Situated in one of the most extreme, most inhospitable climates in South America, Gaviotas was envisioned as a sustainable, self-sufficient village in an area that Lugari called "just a big, wet desert."
"They always put social experiments in the easiest, most fertile places," Lugari said. "We wanted the hardest place. We figured if we could do it here, we could do it anywhere."
Today, Gaviotas is a thriving eco-village of about 200 people. They farm organically. They use wind and solar power. Since 2004, Gaviotas has been 100% fossil fuel-independent.
The residents also enjoy free housing, schooling and community meals.
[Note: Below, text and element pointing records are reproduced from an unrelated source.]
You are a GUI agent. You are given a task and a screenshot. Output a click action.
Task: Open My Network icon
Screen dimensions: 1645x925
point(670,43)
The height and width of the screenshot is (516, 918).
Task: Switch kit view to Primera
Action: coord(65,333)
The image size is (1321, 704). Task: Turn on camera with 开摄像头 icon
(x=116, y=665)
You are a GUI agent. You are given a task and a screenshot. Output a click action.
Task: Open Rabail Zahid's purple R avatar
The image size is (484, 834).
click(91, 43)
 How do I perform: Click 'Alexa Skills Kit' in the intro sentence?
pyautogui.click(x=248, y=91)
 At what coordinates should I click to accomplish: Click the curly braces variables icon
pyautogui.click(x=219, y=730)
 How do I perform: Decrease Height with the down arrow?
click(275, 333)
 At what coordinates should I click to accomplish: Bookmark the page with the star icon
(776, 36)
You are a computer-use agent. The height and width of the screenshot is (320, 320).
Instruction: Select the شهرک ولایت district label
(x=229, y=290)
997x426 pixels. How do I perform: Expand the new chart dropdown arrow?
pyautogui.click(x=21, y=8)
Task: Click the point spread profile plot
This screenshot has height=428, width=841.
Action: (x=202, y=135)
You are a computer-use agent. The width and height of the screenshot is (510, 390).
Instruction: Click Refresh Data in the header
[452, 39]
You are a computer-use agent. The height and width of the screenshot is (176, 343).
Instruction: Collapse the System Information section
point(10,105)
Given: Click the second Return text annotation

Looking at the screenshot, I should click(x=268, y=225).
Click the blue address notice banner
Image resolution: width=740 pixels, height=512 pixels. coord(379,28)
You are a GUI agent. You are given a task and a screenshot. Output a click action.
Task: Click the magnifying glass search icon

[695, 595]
Shockingly, considering the region's dangerous political situation, there are no weapons, no police, no jail and no mayor.
But though these elements would make any social experiment a success, perhaps the most remarkable accomplishment of Gaviotas is the planting of 1.5 million Caribbean pine trees and palm trees, a bold initiative that has helped to restore the receding rainforest border closer to what it was in pre-Colombian times. The various results of this new tree growth have been incredible.
The transpiration of the trees has helped to engender more productive rainfall cycles. The shade of the trees has inspired the return of many rainforest species that were once native to the region. Additionally, the residents of Gaviotas enjoy a sustainable source of income from the resin harvested from the trees.
The United Nations named Gaviotas a model of sustainable development. The Colombian novelist and Nobel Prize laureate Gabriel Garcia Marquez called Lugari the "inventor of the world."
A new study by a team of researchers from the University of Wisconsin-Madison, the University of Minnesota, Stanford University, Arizona State University and The Nature Conservancy has found that "nature's capacity to store carbon, the element at the heart of global climate woes, is steadily eroding as the world's farmers expand croplands at the expense of native ecosystem such as forests," according to the press release.
Considering this disturbing fact -- and as the world population surges towards an estimated 9 billion by the year 2050 and global warming continues the steady increase of the planet's surface temperatures -- Gaviotas stands as one shining example of how things could be different.